PanturaNews (Tegal) - Dampak pemerintah tidak impor beras termasuk beras ketan, membuat harga tepung ketan naik. Hal itu dikeluhkan oleh pengrajin Dodol Keranjang (Dodol Ranjang) yang bahan bakunya dari tepung ketan.

Menurut Mindayani Wirjono (85) pengrajin Dodol Keranjang ‘Sido Makmur’, di Jalan Belimbing Nomor 84, Kelurahan Pekauman, Kecamatan Tegal Barat, Kota Tegal, Jawa Tengah, yang merupakan maestro Dodol Keranjang Kota Tegal.

Menurutnya, tahun lalu harga tepung ketan Rp 17.500 perkilogram, sekarang Rp 19.000. Belum lagi harga gula juga mengalami kenaikan. Sedangkan harga Dodol Keranjang tidak mengalami kenaikan, karena pemesanan sudah lebih awal sebelum dodol dibuat.

"Pemesanan masih sepi, tapi tetap kirim sih, ke Bandung, Semarang, Solo, tapi ya volumenya gak banyak. Produksi cuma 2-3 kuintal sehari. Ada empat varian yakni rasa coklat (kakao), vanilla (prambos), pandan dan original (ketan dan gula saja)," ujar Mindayani, Senin 12 Januari 2026.

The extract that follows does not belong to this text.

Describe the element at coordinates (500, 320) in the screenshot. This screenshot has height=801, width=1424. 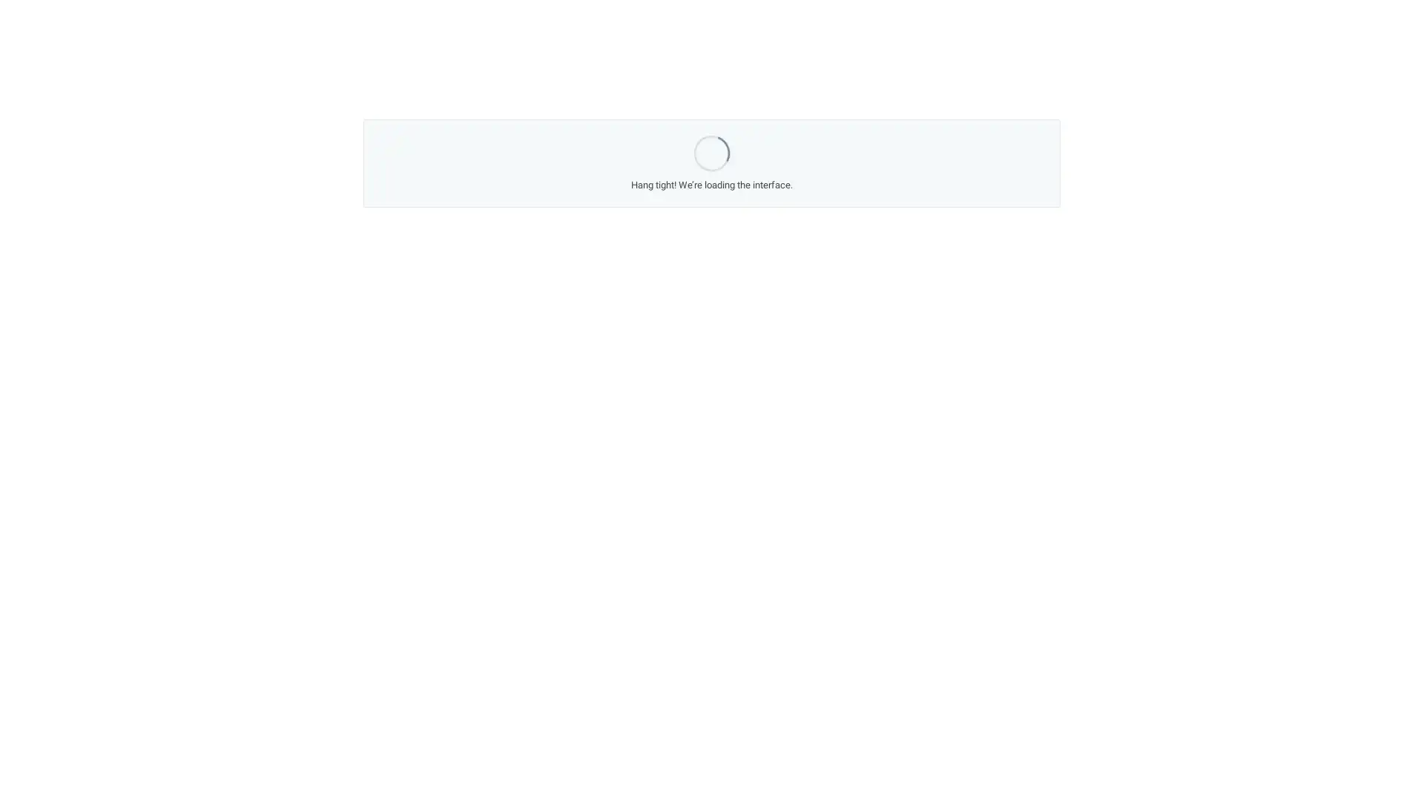
I see `Get Login Link` at that location.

Selain tepung ketan dan gula, harga Kakao juga mengalami kenaikannya bahlan tiga kali dari harga sebelumnya, yang harus dibeli dari luar negeri (impor).

"Semua bahan baku mengalami kenaikan harga, tapi harga penjualan masih tetap," ujarnya.

Diketahui Hari Raya Imlek tahun ini, tanggal 17 Februari 2026. Kurang afdol jika Hari Raya Imlek tanpa Dodol Keranjang (Dodol Ranjang), sama halnya lebaran tanpa ketupat opor ayam. 

Diceritakan, pada jaman perang di negera Tiongkok dulu prajurit diwajibkan membawa dodol keranjang untuk persiapan bahan makanan saat perang. Selain itu dodol keranjang yang kenyal atau lengket, rasanya manis dan bentuknya bulat punya pilosofi, yaitu untuk mengeratkan hubungan persaudaraan, banyak rezeki dan tidak berujung atau tidak ada ada akhir. 'Filosofinya hubungan saudara tetap erat tidak cerai berai, banyak rezeki dan tidak ada akhir karena bentuknya bulat'.